His own family—by which I mean his two families—seems like his attempt at creating family on his own terms. He is admirably frank, and mostly self-aware, when reflecting on his shortcomings, whether as son or sibling, husband or parent. In one of the most poignant reflections, McNally admits to having all but abandoned his daughter Isabelle (his youngest child with first wife Lynn) when she was suffering from major depressive disorder and staying at a hospital in Massachusetts. He writes of his genuine remorse at having made up excuses to avoid visiting her. This is underscored by the fact that, years later, Isabelle came to visit him when he was suffering from depression after his stroke. In another twist of the knife, after a botched suicide attempt would later leave him in McLean Hospital, he learns that he is staying in the same psychiatric hospital that he had avoiding visiting Isabelle in ten years earlier.

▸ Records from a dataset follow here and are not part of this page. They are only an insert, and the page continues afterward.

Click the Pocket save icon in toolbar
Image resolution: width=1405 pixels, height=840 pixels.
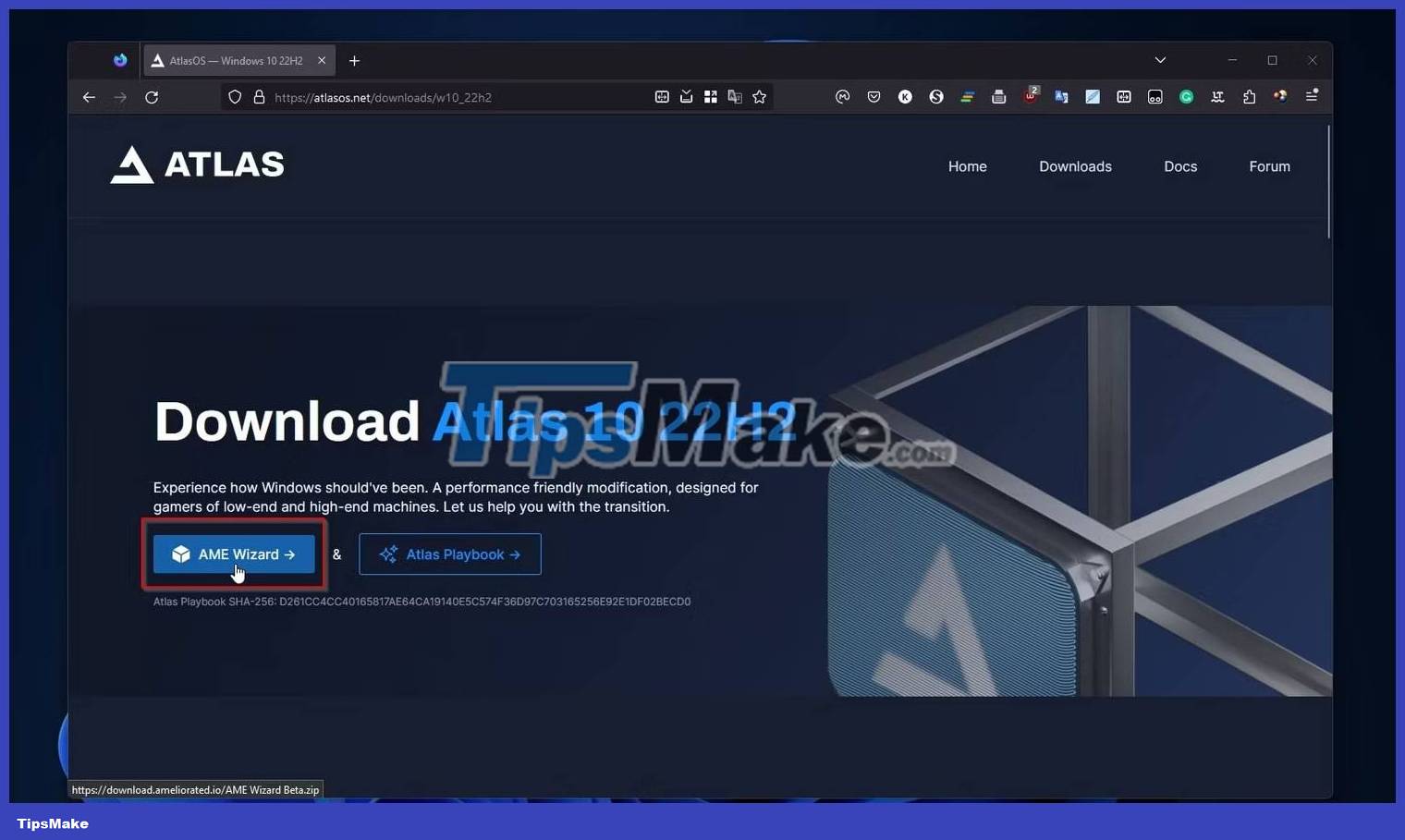pyautogui.click(x=874, y=96)
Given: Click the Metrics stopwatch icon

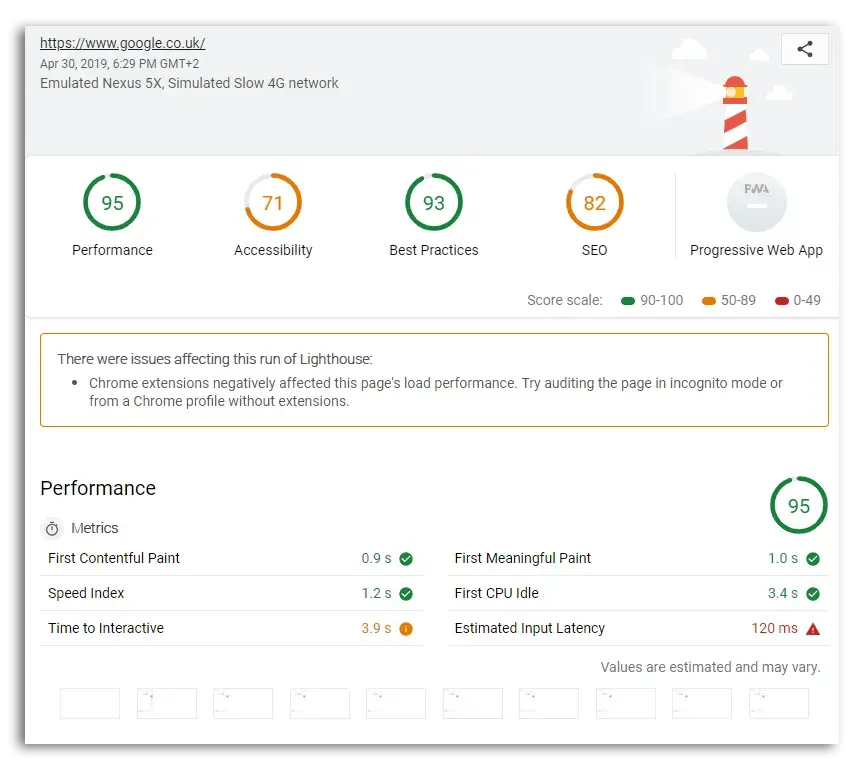Looking at the screenshot, I should pos(52,528).
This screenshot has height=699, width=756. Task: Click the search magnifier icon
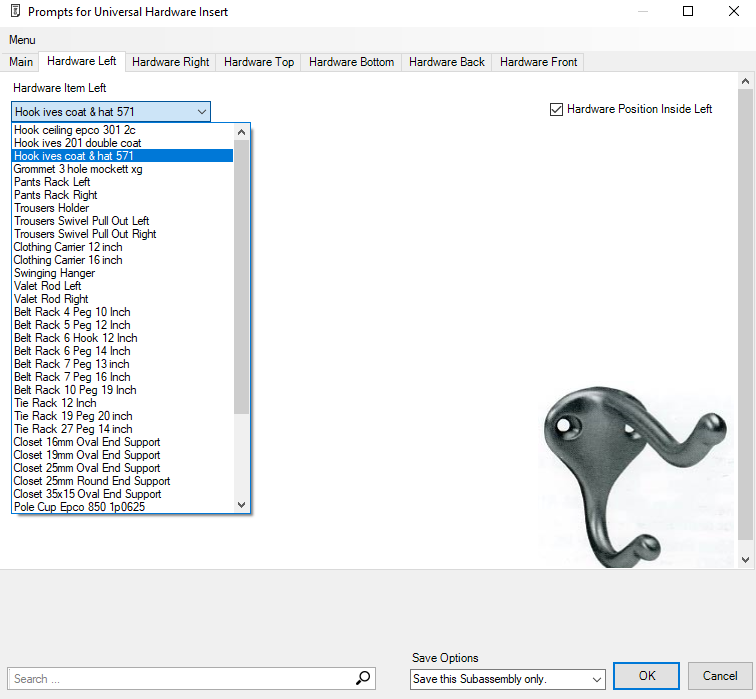pos(363,679)
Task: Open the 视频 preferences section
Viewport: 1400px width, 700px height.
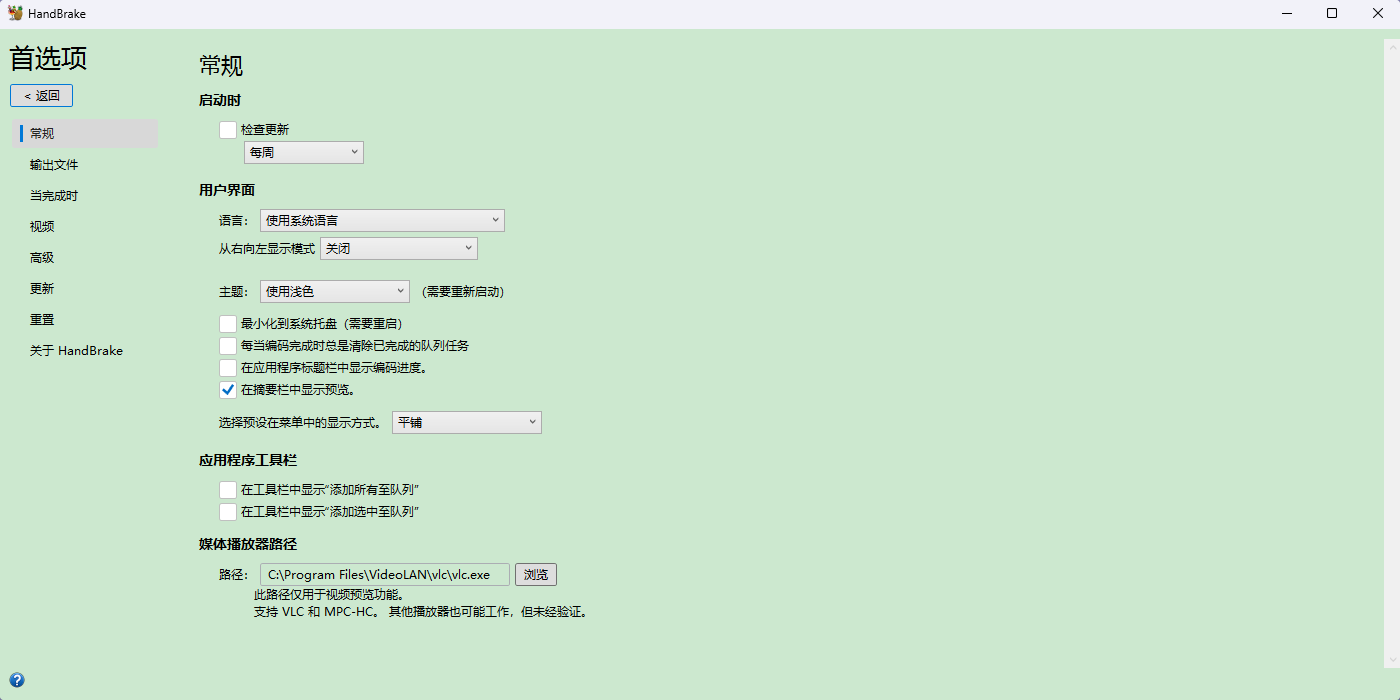Action: [42, 227]
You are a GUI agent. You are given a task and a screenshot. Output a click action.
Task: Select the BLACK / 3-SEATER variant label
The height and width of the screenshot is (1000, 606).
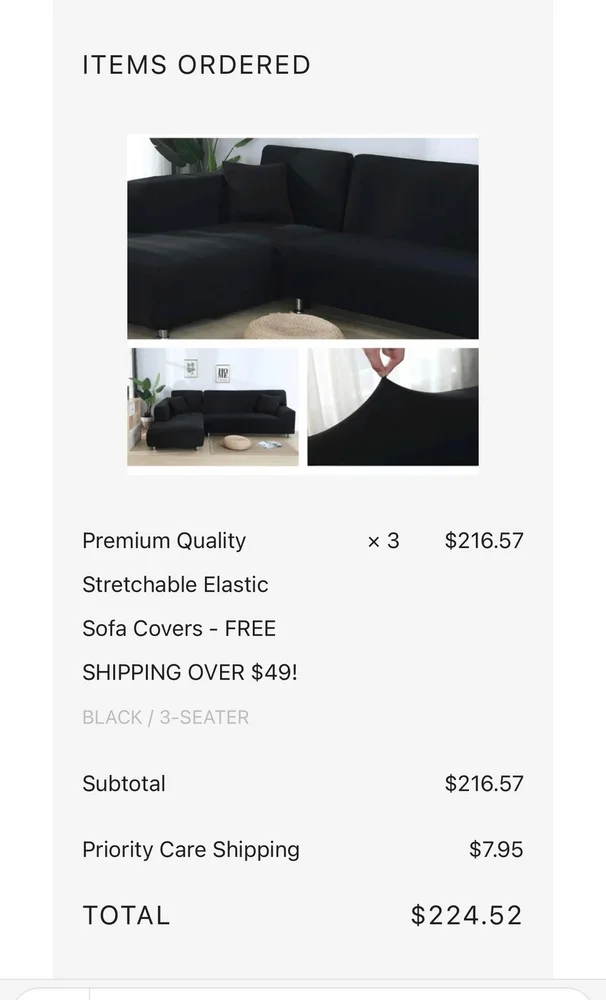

I don’t know that anyone needed a book about Keith McNally’s triumphs. There are streets you can walk down in Manhattan and see those. As its title suggests, I Regret Almost Everything is not that. It is instead a frank, highly personal reflection on fifty-odd years of doubts, regrets, and near misses, interspersed with the successes for which he has now become synonymous. McNally and his story epitomize an idea I’ve long held about coming to New York in search of your dreams. You might not get what you want here, but you will get something.
Tadhg Hoey is a writer. Hoey's work has appeared in The Stinging Fly, Dublin Review of Books, BOMB, The Millions, Los Angeles Review of Books, and elsewhere.